Determination of human serum albumin and γ-globulin in a control serum solution by near-infrared spectroscopy and partial least squares regression

  • Koichi Murayama
  • Keiichi Yamada
  • Roumiana Tsenkova
  • Y. Wang
  • Y. Ozaki
Original paper

Abstract

Near infrared (NIR) spectra in the 1300– 1850 nm region were measured for control serum solutions containing both albumin and γ-globulin of various concentrations. Partial least squares two (PLS2) regression was applied to the NIR spectra to determine simultaneously the concentrations of both proteins. For albumin, the correlation coefficient (R) of 0.988, the standard error of calibration (SEC) of 1.61 g/L, the standard error of prediction (SEP) of 1.29 g/L, the relative standard deviation (RSD) of 0.026 and the ratio of standard deviation of reference data in prediction to SEP (RPD) of 12.2 were obtained. For γ-globulin, the corresponding values were 0.997, 1.36 g/L, 1.35 g/L, 0.0365 and 8.66, respectively. The regression coefficients (RCs) of PLS factors were compared between albumin and γ-globulin, and the observed differences in the RCs were discussed based upon the differences in the hydration between albumin and γ-globulin.
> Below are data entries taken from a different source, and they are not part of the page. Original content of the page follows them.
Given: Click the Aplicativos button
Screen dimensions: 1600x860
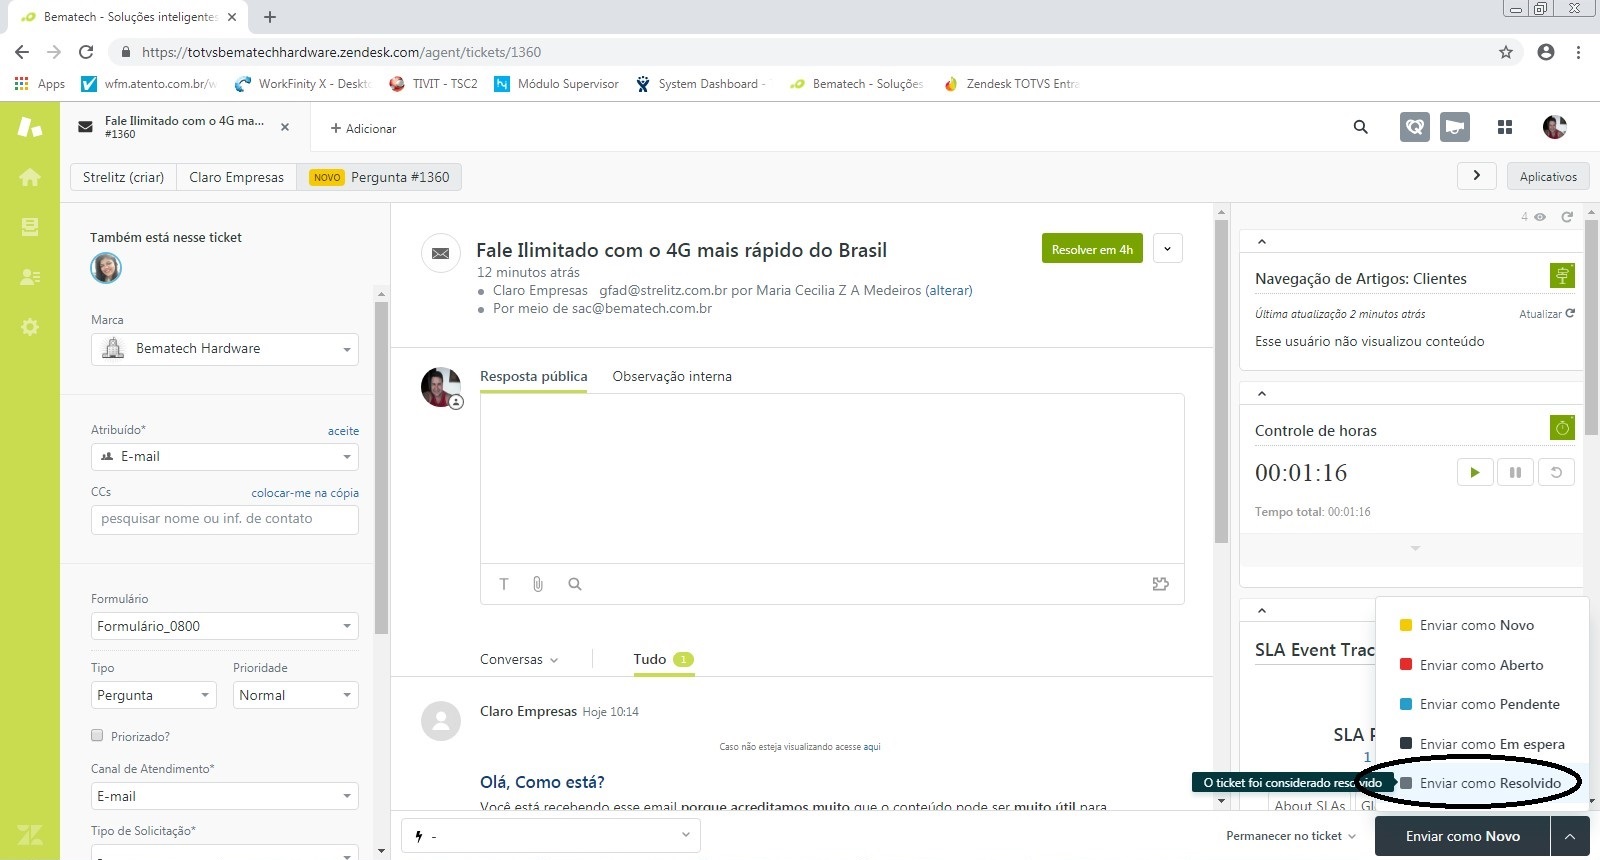Looking at the screenshot, I should click(x=1547, y=177).
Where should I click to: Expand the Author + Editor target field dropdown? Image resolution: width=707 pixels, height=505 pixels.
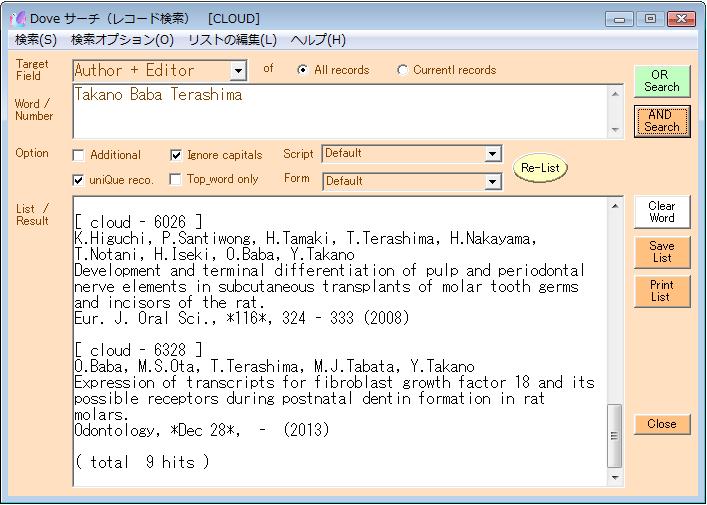pos(237,71)
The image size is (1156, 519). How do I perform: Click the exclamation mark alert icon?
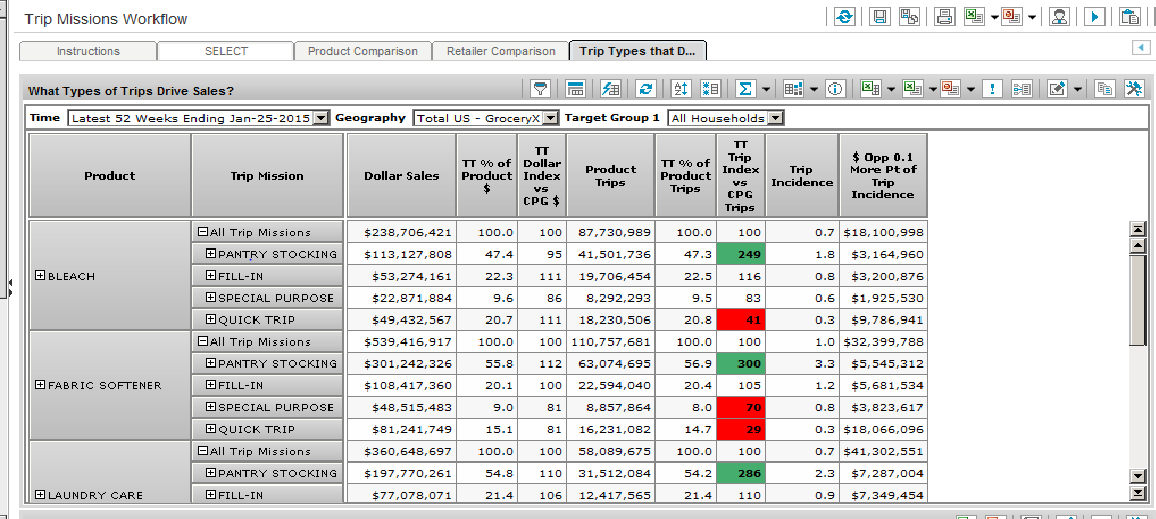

In order to explore the effects of various metabolites such as glucose, and cholesterol on the chemometrics models, the RCs for albumin and γ-globulin in the control serum solutions were also compared with those for albumin and γ-globulin in phosphate buffer solutions previously studied. The results of our experiments show that NIR spectroscopy with the use of PLS2 regression has considerable promise in nondestructive determination of the concentrations of blood serum proteins.

Keywords

Cholesterol Albumin Human Serum Relative Standard Deviation Human Serum Albumin 
These keywords were added by machine and not by the authors. This process is experimental and the keywords may be updated as the learning algorithm improves.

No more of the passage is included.